▸ EXERCISE
The line that holds "Where should I click to: Click the five-star" marks the start. Return it and each following line through the end of the data, unchanged.

▸ Stored records

BEGIN

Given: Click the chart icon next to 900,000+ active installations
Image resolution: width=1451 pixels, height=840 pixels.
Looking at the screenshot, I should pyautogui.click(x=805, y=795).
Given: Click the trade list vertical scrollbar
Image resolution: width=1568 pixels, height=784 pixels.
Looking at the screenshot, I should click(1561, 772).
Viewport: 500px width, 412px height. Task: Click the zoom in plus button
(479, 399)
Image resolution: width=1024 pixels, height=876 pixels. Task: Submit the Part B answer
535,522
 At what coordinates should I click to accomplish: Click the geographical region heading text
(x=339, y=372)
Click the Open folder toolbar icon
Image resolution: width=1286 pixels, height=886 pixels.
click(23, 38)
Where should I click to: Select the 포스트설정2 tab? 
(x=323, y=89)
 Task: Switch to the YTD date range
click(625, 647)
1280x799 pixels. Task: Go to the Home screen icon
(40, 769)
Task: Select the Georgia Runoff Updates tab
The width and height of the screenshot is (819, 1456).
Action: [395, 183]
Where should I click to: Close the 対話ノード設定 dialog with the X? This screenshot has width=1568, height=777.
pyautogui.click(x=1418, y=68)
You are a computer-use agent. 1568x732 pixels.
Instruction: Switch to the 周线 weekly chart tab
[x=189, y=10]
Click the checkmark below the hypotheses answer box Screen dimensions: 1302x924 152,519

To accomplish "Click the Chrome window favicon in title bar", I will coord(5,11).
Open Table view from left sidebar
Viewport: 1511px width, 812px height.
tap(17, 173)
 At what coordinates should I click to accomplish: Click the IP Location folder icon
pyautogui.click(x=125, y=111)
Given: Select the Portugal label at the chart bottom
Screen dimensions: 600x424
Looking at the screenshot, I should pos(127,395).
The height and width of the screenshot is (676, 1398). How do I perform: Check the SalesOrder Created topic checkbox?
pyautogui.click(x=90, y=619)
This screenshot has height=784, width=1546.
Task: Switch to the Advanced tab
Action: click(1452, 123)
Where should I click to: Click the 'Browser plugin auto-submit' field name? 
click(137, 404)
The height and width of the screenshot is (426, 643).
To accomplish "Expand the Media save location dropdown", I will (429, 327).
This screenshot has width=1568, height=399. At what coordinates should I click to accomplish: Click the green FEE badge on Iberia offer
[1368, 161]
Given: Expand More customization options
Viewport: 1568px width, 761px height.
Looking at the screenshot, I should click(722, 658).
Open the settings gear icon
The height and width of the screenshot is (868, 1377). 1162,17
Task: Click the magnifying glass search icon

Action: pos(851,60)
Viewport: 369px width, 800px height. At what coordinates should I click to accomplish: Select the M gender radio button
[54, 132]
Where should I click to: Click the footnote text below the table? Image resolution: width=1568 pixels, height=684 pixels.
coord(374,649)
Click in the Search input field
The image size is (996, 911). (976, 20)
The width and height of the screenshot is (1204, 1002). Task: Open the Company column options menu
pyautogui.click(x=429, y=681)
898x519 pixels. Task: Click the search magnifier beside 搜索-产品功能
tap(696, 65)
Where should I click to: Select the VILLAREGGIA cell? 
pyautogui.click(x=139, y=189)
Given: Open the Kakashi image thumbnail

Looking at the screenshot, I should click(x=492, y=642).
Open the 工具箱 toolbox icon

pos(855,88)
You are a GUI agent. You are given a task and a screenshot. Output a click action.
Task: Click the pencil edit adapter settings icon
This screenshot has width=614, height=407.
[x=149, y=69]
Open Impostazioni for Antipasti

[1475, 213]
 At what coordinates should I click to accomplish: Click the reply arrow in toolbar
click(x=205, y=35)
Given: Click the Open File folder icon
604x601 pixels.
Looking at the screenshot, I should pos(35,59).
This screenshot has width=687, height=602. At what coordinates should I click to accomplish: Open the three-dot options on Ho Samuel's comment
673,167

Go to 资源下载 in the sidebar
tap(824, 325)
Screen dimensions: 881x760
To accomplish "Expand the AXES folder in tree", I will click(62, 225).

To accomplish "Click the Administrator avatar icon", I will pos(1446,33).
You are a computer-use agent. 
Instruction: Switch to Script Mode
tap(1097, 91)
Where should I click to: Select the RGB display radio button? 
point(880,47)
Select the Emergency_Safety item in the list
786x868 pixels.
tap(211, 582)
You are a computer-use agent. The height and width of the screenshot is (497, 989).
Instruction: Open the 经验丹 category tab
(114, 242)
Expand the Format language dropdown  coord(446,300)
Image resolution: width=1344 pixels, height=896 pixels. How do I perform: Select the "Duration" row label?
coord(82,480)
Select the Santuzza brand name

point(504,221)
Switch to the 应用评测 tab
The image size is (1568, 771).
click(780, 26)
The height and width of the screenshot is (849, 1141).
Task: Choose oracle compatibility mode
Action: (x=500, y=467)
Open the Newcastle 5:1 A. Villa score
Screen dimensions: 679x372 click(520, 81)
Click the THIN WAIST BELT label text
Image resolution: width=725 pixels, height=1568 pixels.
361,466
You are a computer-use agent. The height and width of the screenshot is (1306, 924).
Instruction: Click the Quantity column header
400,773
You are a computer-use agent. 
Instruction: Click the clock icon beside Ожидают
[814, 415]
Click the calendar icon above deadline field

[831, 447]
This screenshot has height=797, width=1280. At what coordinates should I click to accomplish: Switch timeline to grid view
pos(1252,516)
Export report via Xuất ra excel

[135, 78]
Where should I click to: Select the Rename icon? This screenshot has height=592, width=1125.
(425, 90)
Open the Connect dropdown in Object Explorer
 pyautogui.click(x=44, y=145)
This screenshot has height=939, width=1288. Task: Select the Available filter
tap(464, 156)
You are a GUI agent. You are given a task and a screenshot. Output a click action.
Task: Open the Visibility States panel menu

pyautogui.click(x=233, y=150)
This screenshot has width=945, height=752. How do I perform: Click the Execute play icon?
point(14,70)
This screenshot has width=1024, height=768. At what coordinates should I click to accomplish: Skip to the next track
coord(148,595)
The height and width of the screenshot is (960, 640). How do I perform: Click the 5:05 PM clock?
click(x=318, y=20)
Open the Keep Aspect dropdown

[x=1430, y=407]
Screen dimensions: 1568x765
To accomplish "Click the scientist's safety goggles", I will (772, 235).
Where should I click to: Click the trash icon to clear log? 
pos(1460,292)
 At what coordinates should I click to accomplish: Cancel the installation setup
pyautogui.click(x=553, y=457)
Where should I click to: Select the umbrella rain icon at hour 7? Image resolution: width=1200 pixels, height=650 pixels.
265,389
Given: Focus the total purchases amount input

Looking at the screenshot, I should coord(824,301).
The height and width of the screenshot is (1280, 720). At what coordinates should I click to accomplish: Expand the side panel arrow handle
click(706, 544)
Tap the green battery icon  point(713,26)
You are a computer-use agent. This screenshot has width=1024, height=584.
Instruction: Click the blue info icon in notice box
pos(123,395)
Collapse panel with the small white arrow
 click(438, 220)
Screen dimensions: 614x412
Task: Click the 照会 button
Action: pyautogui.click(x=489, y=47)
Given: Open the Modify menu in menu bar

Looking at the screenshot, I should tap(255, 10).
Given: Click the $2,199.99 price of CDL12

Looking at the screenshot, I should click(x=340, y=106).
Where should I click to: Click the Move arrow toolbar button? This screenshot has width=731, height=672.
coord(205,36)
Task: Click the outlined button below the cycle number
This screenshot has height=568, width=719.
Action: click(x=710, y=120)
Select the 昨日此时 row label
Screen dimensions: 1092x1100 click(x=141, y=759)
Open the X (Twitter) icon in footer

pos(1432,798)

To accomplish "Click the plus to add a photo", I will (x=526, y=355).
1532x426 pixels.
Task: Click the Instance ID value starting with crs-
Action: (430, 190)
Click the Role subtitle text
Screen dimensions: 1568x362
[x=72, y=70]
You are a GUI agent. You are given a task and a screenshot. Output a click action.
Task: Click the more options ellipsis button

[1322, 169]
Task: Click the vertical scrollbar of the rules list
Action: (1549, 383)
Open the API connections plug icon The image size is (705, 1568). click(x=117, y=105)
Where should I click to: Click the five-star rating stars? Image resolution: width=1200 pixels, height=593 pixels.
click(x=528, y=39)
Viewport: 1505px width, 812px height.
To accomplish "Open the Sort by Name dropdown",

END

▸ WRITTEN RESPONSE
Where should I click to: Click the five-star rating stars? Image resolution: width=1200 pixels, height=593 pixels.
click(x=528, y=39)
Viewport: 1505px width, 812px height.
To accomplish "Open the Sort by Name dropdown",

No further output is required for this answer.